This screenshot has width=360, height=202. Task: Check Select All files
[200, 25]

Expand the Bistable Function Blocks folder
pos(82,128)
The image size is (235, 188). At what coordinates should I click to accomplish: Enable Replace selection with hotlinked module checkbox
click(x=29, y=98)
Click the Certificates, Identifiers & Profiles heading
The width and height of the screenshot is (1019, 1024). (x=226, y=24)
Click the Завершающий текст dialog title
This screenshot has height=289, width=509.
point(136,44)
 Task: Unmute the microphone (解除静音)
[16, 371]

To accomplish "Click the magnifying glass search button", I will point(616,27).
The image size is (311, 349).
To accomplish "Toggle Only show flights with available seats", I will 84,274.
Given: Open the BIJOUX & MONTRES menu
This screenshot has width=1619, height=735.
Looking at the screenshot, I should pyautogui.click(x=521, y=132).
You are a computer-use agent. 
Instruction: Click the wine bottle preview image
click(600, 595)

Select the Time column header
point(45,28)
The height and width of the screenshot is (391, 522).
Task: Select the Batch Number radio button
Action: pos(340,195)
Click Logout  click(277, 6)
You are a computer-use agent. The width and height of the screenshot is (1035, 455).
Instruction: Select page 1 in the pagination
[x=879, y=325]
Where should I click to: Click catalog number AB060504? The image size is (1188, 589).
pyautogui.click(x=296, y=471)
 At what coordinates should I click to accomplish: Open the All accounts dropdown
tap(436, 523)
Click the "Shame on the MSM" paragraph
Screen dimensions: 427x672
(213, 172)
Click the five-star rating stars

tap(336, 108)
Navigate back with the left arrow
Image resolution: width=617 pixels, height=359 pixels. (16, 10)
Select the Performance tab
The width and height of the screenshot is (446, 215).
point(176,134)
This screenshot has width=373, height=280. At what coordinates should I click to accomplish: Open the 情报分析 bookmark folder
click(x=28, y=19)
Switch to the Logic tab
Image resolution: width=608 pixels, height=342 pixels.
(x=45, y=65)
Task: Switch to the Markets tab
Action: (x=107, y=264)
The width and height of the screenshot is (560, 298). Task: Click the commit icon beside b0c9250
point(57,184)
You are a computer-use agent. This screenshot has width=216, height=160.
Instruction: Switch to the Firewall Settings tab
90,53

- WHAT THE TASK ASKS:
All the lines that hold the word "computer" must appear in the answer, copied from the records.

- EXPECTED ANSWER:
You are a computer-use agent. 
You are a computer-use agent. The width and height of the screenshot is (1035, 455).
You are a computer-use agent. This screenshot has width=216, height=160.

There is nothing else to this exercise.